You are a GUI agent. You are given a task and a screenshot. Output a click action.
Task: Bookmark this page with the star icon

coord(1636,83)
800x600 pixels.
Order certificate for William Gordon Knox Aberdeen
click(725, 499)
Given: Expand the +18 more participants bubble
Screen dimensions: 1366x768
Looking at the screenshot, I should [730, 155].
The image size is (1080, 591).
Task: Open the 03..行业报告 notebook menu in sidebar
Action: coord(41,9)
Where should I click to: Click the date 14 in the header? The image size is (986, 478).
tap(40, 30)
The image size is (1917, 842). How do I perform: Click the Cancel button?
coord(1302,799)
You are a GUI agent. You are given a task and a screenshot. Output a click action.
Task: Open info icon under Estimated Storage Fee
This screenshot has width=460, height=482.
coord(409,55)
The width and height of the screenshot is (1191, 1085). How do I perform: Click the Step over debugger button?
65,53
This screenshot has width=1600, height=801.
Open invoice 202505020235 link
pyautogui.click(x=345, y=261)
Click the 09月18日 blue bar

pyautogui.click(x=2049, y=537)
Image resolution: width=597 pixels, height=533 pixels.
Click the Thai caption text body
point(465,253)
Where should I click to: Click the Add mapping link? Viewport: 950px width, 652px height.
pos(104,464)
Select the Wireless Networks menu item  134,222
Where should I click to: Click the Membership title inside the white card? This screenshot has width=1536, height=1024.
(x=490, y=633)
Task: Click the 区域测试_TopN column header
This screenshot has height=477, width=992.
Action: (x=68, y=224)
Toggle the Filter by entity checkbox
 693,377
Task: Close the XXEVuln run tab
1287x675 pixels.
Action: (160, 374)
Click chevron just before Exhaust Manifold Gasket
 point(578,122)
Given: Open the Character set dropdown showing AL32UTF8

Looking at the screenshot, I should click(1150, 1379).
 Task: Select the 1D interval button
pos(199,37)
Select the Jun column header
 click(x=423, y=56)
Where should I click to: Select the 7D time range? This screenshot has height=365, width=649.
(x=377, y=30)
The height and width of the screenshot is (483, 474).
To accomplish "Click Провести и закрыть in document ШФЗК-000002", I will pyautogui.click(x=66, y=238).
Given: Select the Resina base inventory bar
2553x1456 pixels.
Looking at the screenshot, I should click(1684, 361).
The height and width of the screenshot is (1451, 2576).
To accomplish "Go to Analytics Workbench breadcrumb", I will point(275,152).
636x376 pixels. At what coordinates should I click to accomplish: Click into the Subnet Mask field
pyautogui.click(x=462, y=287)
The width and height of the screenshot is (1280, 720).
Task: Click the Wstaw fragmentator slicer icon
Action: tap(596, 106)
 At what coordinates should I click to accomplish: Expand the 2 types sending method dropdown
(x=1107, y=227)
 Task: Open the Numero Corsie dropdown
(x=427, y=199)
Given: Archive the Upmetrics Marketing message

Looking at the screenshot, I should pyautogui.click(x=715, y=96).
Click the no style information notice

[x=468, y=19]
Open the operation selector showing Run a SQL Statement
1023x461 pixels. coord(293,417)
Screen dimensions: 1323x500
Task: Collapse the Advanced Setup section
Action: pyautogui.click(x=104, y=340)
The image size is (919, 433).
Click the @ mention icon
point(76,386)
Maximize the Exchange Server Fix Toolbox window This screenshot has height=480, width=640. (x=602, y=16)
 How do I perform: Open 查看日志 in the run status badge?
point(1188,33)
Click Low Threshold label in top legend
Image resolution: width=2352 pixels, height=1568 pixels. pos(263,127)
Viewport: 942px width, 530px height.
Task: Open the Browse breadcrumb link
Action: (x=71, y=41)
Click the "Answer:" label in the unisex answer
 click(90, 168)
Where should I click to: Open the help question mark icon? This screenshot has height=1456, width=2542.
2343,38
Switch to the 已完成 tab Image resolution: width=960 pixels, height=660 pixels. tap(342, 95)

---

◆ **STATED PROBLEM**
Present all of the lines above as a Markdown table with the columns "No." and "Line", giving each line its own row number. Skip any blank lines.

◆ **FINISHED ANSWER**
| No. | Line |
|---|---|
| 1 | You are a GUI agent. You are given a task and a screenshot. Output a click action. |
| 2 | Task: Bookmark this page with the star icon |
| 3 | coord(1636,83) |
| 4 | 800x600 pixels. |
| 5 | Order certificate for William Gordon Knox Aberdeen |
| 6 | click(725, 499) |
| 7 | Given: Expand the +18 more participants bubble |
| 8 | Screen dimensions: 1366x768 |
| 9 | Looking at the screenshot, I should [730, 155]. |
| 10 | The image size is (1080, 591). |
| 11 | Task: Open the 03..行业报告 notebook menu in sidebar |
| 12 | Action: coord(41,9) |
| 13 | Where should I click to: Click the date 14 in the header? The image size is (986, 478). |
| 14 | tap(40, 30) |
| 15 | The image size is (1917, 842). How do I perform: Click the Cancel button? |
| 16 | coord(1302,799) |
| 17 | You are a GUI agent. You are given a task and a screenshot. Output a click action. |
| 18 | Task: Open info icon under Estimated Storage Fee |
| 19 | This screenshot has width=460, height=482. |
| 20 | coord(409,55) |
| 21 | The width and height of the screenshot is (1191, 1085). How do I perform: Click the Step over debugger button? |
| 22 | 65,53 |
| 23 | This screenshot has width=1600, height=801. |
| 24 | Open invoice 202505020235 link |
| 25 | pyautogui.click(x=345, y=261) |
| 26 | Click the 09月18日 blue bar |
| 27 | pyautogui.click(x=2049, y=537) |
| 28 | Image resolution: width=597 pixels, height=533 pixels. |
| 29 | Click the Thai caption text body |
| 30 | point(465,253) |
| 31 | Where should I click to: Click the Add mapping link? Viewport: 950px width, 652px height. |
| 32 | pos(104,464) |
| 33 | Select the Wireless Networks menu item  134,222 |
| 34 | Where should I click to: Click the Membership title inside the white card? This screenshot has width=1536, height=1024. |
| 35 | (x=490, y=633) |
| 36 | Task: Click the 区域测试_TopN column header |
| 37 | This screenshot has height=477, width=992. |
| 38 | Action: (x=68, y=224) |
| 39 | Toggle the Filter by entity checkbox |
| 40 |  693,377 |
| 41 | Task: Close the XXEVuln run tab |
| 42 | 1287x675 pixels. |
| 43 | Action: (160, 374) |
| 44 | Click chevron just before Exhaust Manifold Gasket |
| 45 |  point(578,122) |
| 46 | Given: Open the Character set dropdown showing AL32UTF8 |
| 47 | Looking at the screenshot, I should click(1150, 1379). |
| 48 |  Task: Select the 1D interval button |
| 49 | pos(199,37) |
| 50 | Select the Jun column header |
| 51 |  click(x=423, y=56) |
| 52 | Where should I click to: Select the 7D time range? This screenshot has height=365, width=649. |
| 53 | (x=377, y=30) |
| 54 | The height and width of the screenshot is (483, 474). |
| 55 | To accomplish "Click Провести и закрыть in document ШФЗК-000002", I will pyautogui.click(x=66, y=238). |
| 56 | Given: Select the Resina base inventory bar |
| 57 | 2553x1456 pixels. |
| 58 | Looking at the screenshot, I should click(1684, 361). |
| 59 | The height and width of the screenshot is (1451, 2576). |
| 60 | To accomplish "Go to Analytics Workbench breadcrumb", I will point(275,152). |
| 61 | 636x376 pixels. At what coordinates should I click to accomplish: Click into the Subnet Mask field |
| 62 | pyautogui.click(x=462, y=287) |
| 63 | The width and height of the screenshot is (1280, 720). |
| 64 | Task: Click the Wstaw fragmentator slicer icon |
| 65 | Action: tap(596, 106) |
| 66 |  At what coordinates should I click to accomplish: Expand the 2 types sending method dropdown |
| 67 | (x=1107, y=227) |
| 68 |  Task: Open the Numero Corsie dropdown |
| 69 | (x=427, y=199) |
| 70 | Given: Archive the Upmetrics Marketing message |
| 71 | Looking at the screenshot, I should pyautogui.click(x=715, y=96). |
| 72 | Click the no style information notice |
| 73 | [x=468, y=19] |
| 74 | Open the operation selector showing Run a SQL Statement |
| 75 | 1023x461 pixels. coord(293,417) |
| 76 | Screen dimensions: 1323x500 |
| 77 | Task: Collapse the Advanced Setup section |
| 78 | Action: pyautogui.click(x=104, y=340) |
| 79 | The image size is (919, 433). |
| 80 | Click the @ mention icon |
| 81 | point(76,386) |
| 82 | Maximize the Exchange Server Fix Toolbox window This screenshot has height=480, width=640. (x=602, y=16) |
| 83 |  How do I perform: Open 查看日志 in the run status badge? |
| 84 | point(1188,33) |
| 85 | Click Low Threshold label in top legend |
| 86 | Image resolution: width=2352 pixels, height=1568 pixels. pos(263,127) |
| 87 | Viewport: 942px width, 530px height. |
| 88 | Task: Open the Browse breadcrumb link |
| 89 | Action: (x=71, y=41) |
| 90 | Click the "Answer:" label in the unisex answer |
| 91 |  click(90, 168) |
| 92 | Where should I click to: Open the help question mark icon? This screenshot has height=1456, width=2542. |
| 93 | 2343,38 |
| 94 | Switch to the 已完成 tab Image resolution: width=960 pixels, height=660 pixels. tap(342, 95) |